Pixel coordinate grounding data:
* * * * * * * * *

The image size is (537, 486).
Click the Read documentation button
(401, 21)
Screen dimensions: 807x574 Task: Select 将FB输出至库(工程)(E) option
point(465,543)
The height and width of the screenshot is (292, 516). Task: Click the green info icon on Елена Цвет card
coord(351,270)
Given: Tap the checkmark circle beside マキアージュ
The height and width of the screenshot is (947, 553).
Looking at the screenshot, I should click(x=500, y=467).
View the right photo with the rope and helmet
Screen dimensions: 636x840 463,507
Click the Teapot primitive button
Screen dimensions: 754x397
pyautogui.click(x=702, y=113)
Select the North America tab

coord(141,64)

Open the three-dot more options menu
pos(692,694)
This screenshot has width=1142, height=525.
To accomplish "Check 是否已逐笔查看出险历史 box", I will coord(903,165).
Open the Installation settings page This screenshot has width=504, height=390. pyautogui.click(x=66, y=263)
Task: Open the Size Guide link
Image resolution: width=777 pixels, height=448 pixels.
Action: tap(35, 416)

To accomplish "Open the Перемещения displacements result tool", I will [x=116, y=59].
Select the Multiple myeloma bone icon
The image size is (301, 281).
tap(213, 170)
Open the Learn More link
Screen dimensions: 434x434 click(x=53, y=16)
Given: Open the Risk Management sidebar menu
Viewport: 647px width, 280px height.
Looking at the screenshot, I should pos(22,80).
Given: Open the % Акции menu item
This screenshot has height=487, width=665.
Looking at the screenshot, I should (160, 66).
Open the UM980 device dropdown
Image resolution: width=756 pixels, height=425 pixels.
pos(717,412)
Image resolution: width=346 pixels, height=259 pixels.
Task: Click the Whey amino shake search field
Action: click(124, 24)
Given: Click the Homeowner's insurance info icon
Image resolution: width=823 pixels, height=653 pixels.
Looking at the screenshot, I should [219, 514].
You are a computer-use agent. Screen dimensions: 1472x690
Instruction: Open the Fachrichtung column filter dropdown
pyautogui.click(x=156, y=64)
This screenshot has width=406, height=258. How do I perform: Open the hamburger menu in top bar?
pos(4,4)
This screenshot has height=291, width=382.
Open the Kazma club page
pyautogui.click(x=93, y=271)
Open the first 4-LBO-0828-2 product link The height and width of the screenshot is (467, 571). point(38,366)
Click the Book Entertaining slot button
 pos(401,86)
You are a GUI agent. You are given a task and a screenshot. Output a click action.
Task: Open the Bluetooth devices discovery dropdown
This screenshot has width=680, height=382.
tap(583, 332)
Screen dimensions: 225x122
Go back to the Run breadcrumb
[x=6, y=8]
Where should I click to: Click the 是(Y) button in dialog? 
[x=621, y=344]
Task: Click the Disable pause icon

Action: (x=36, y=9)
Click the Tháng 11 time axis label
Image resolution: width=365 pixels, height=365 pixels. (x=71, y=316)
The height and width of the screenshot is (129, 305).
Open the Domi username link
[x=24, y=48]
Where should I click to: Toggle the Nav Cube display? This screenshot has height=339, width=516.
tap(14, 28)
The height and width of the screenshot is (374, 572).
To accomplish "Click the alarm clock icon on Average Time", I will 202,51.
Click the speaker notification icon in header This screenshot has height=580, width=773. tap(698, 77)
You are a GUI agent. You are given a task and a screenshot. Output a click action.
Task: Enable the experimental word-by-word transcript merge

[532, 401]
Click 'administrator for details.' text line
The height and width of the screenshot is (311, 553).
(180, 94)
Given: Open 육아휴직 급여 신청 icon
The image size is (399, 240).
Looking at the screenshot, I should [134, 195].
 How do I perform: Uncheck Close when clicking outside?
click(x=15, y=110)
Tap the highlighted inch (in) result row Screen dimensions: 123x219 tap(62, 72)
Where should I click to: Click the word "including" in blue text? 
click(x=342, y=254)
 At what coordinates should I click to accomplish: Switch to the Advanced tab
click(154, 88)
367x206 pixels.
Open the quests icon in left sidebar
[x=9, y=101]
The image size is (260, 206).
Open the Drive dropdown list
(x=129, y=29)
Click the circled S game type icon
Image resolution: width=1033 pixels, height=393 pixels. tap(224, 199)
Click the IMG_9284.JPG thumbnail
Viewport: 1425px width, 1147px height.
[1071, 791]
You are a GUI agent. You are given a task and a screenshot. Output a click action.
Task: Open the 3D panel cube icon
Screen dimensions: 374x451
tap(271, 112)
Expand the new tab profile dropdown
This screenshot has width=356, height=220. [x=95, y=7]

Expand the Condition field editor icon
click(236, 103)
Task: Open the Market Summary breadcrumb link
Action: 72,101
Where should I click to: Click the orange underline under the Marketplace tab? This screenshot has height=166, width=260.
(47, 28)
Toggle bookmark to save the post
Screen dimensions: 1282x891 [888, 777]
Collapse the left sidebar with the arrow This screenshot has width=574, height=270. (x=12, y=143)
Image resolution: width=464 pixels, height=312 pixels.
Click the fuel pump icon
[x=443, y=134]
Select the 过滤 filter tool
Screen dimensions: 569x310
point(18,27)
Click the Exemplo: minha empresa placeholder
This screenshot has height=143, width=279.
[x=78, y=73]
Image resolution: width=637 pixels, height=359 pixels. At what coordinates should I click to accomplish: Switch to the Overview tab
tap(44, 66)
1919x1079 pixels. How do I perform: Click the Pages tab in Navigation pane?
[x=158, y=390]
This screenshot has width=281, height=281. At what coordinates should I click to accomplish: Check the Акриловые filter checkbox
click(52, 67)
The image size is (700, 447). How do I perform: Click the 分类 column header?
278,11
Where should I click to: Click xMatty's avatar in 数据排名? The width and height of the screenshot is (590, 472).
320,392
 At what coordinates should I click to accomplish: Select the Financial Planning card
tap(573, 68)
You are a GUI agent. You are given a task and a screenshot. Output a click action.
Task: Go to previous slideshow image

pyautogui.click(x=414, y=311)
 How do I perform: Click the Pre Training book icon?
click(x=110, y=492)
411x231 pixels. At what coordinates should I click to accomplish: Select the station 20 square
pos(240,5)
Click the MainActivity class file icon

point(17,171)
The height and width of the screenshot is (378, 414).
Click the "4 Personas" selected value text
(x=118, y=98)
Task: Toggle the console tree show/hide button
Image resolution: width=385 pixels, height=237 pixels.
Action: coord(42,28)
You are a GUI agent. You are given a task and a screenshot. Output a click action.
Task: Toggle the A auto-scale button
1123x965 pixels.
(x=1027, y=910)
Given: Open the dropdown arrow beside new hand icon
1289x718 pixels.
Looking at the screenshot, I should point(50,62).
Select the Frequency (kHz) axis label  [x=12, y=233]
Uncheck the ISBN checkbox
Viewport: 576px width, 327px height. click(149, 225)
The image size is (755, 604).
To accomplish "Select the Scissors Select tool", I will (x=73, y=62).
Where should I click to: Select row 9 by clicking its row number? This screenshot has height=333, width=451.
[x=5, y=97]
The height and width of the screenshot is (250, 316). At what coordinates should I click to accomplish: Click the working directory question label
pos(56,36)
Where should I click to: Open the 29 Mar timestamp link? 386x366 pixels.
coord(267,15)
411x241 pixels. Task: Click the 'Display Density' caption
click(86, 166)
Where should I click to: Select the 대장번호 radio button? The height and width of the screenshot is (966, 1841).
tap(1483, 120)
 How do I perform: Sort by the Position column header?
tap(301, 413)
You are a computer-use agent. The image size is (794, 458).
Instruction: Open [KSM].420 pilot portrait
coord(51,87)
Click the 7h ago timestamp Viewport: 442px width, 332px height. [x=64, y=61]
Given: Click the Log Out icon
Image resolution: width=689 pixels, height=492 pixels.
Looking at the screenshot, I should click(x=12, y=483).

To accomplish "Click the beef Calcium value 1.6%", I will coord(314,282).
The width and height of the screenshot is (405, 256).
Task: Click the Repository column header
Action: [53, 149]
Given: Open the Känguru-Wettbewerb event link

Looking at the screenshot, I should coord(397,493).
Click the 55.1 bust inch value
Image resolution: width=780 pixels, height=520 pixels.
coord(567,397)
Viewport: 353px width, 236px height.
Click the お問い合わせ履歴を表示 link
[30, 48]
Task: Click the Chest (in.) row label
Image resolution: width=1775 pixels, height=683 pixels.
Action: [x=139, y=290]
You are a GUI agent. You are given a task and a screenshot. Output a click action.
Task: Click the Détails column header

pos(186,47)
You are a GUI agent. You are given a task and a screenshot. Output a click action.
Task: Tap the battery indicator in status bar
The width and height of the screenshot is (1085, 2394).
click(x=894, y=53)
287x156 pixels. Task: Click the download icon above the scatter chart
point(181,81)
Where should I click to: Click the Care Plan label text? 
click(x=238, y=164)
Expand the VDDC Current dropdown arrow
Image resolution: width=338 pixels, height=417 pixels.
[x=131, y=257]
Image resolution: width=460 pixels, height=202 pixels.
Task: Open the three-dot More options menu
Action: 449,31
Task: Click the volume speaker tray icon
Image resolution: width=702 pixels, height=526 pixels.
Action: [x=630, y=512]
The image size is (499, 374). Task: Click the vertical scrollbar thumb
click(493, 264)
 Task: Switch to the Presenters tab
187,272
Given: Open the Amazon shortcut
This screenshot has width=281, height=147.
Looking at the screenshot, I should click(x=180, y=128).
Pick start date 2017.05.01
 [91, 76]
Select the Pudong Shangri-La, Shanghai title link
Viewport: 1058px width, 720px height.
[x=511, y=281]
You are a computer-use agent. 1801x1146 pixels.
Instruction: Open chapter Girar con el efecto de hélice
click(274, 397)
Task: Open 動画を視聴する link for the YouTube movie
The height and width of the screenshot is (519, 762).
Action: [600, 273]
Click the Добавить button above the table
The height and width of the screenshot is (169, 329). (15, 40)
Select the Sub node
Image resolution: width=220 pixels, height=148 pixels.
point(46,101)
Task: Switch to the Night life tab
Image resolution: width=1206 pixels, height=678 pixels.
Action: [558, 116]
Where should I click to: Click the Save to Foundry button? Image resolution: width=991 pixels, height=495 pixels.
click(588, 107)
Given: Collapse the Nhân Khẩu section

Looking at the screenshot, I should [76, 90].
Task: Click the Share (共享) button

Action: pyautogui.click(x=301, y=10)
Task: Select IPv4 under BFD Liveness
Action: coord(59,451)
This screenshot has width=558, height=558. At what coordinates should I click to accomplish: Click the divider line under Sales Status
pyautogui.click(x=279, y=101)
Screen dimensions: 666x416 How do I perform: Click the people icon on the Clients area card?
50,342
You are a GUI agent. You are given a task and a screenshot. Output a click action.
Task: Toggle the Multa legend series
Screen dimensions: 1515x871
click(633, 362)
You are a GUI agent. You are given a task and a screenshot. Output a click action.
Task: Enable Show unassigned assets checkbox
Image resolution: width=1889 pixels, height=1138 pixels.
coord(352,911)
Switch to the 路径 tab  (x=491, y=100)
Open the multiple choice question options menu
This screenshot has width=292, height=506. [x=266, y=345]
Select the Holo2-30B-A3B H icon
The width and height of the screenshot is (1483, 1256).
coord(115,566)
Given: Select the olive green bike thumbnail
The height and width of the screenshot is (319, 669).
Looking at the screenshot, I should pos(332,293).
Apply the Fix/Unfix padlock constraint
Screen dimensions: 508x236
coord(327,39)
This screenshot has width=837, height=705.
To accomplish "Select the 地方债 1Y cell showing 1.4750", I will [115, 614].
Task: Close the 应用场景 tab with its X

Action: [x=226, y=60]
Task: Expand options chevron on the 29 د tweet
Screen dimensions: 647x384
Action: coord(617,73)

* * * * * * * * *

-- Exercise --
Starting with the first line of the records above, give back each line exactly until the line with "Given: Open the Risk Management sidebar menu" has been given as well.

-- Exercise answer --
The image size is (537, 486).
Click the Read documentation button
(401, 21)
Screen dimensions: 807x574 Task: Select 将FB输出至库(工程)(E) option
point(465,543)
The height and width of the screenshot is (292, 516). Task: Click the green info icon on Елена Цвет card
coord(351,270)
Given: Tap the checkmark circle beside マキアージュ
The height and width of the screenshot is (947, 553).
Looking at the screenshot, I should click(x=500, y=467).
View the right photo with the rope and helmet
Screen dimensions: 636x840 463,507
Click the Teapot primitive button
Screen dimensions: 754x397
pyautogui.click(x=702, y=113)
Select the North America tab

coord(141,64)

Open the three-dot more options menu
pos(692,694)
This screenshot has width=1142, height=525.
To accomplish "Check 是否已逐笔查看出险历史 box", I will coord(903,165).
Open the Installation settings page This screenshot has width=504, height=390. pyautogui.click(x=66, y=263)
Task: Open the Size Guide link
Image resolution: width=777 pixels, height=448 pixels.
Action: tap(35, 416)

To accomplish "Open the Перемещения displacements result tool", I will [x=116, y=59].
Select the Multiple myeloma bone icon
The image size is (301, 281).
tap(213, 170)
Open the Learn More link
Screen dimensions: 434x434 click(x=53, y=16)
Given: Open the Risk Management sidebar menu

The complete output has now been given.